Like all assistance dogs, a psychiatric assistance dog is individually trained to do work or perform tasks that mitigate their handler's disability. Training to mitigate a psychiatric disability may include providing environmental assessment (in such cases as paranoia or hallucinations), signaling behaviors (such as interrupting repetitive or injurious behaviors), reminding the handler to take medication, retrieving objects, guiding the handler from stressful situations, or acting as a brace if the handler becomes dizzy. Moreover, the dog can be an extremely useful companion in any controlled training concerning cognitive functions, such as walking the dog.

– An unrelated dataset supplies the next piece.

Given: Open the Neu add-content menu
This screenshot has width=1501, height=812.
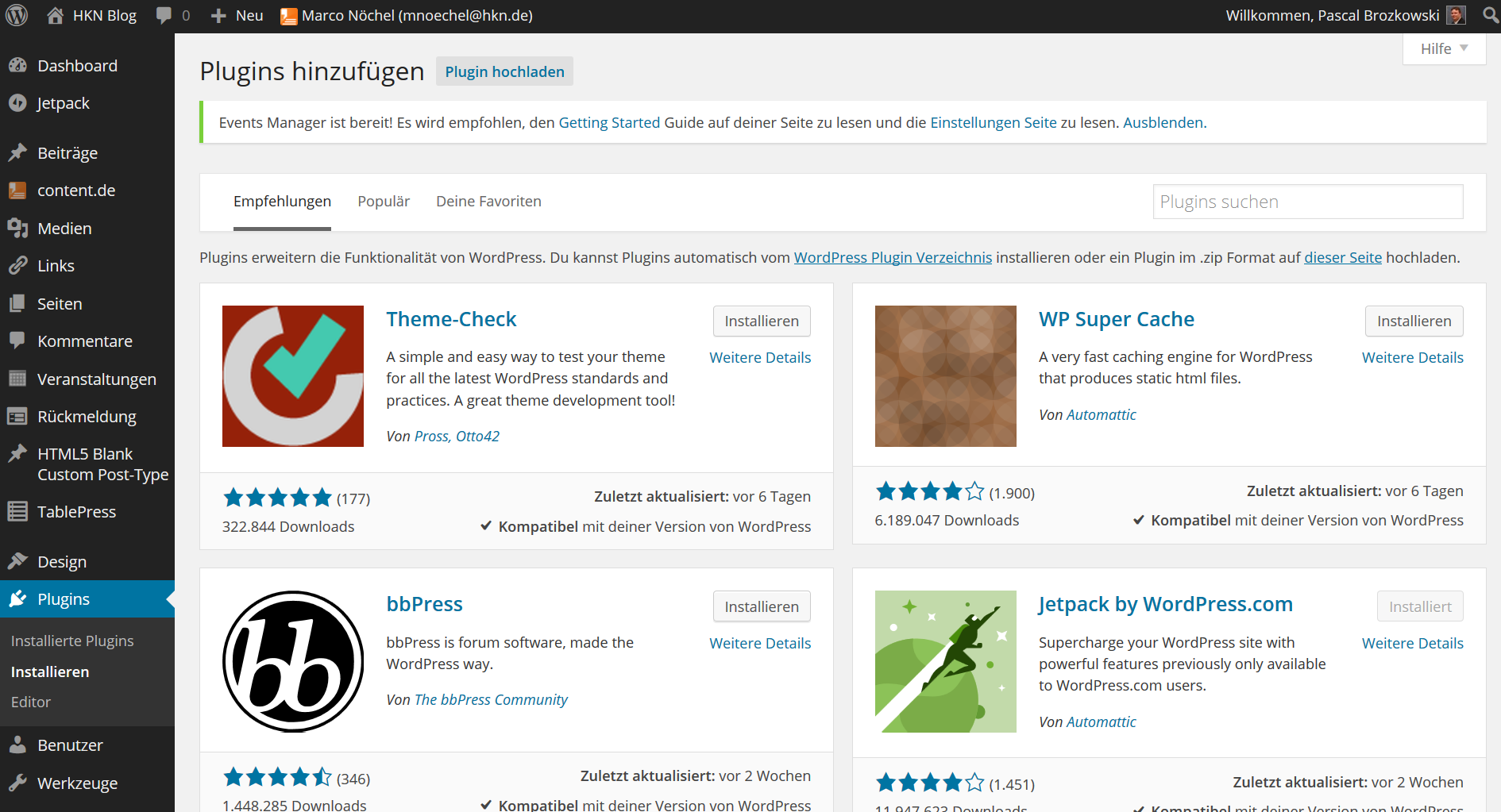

Many psychiatric assistance dogs are trained by the person who will become the handler— either with or without with the help of a professional trainer. Others are trained by assistance or service dog programs. Assistance dog organizations are increasingly recognizing the need for dogs to help individuals with psychiatric disabilities, and there are even organizations dedicated specifically to supporting psychiatric assistance dog handlers.

== Accessibility ==

In the US, the Air Carrier Access Act has permitted psychiatric service dogs to travel in the cabin with their handler. Due to negative incidents with service dogs and emotional support animals, from 2018 through 2020 there has been a push to limit or restrict dogs on US flights. During this time the act treated psychiatric service dogs and emotional support animals the same and required the handler to provide paperwork for their dog. In December 2020, a revision of the act meant that the two were no longer treated the same, and psychiatric service dogs were treated equally to other types of service dogs.

While some organizations offer certification or identification cards for service dogs, there is no federally mandated or recognized certification process for service dogs in the US. The Americans with Disabilities Act (ADA) does not require service dogs to be registered or certified. Handlers are not legally obligated to obtain or carry any specific documentation for their Psychiatric Service Dogs. However, having such identification can be helpful in situations where proof of the dog's training and status may be required, such as when traveling or accessing certain public accommodations.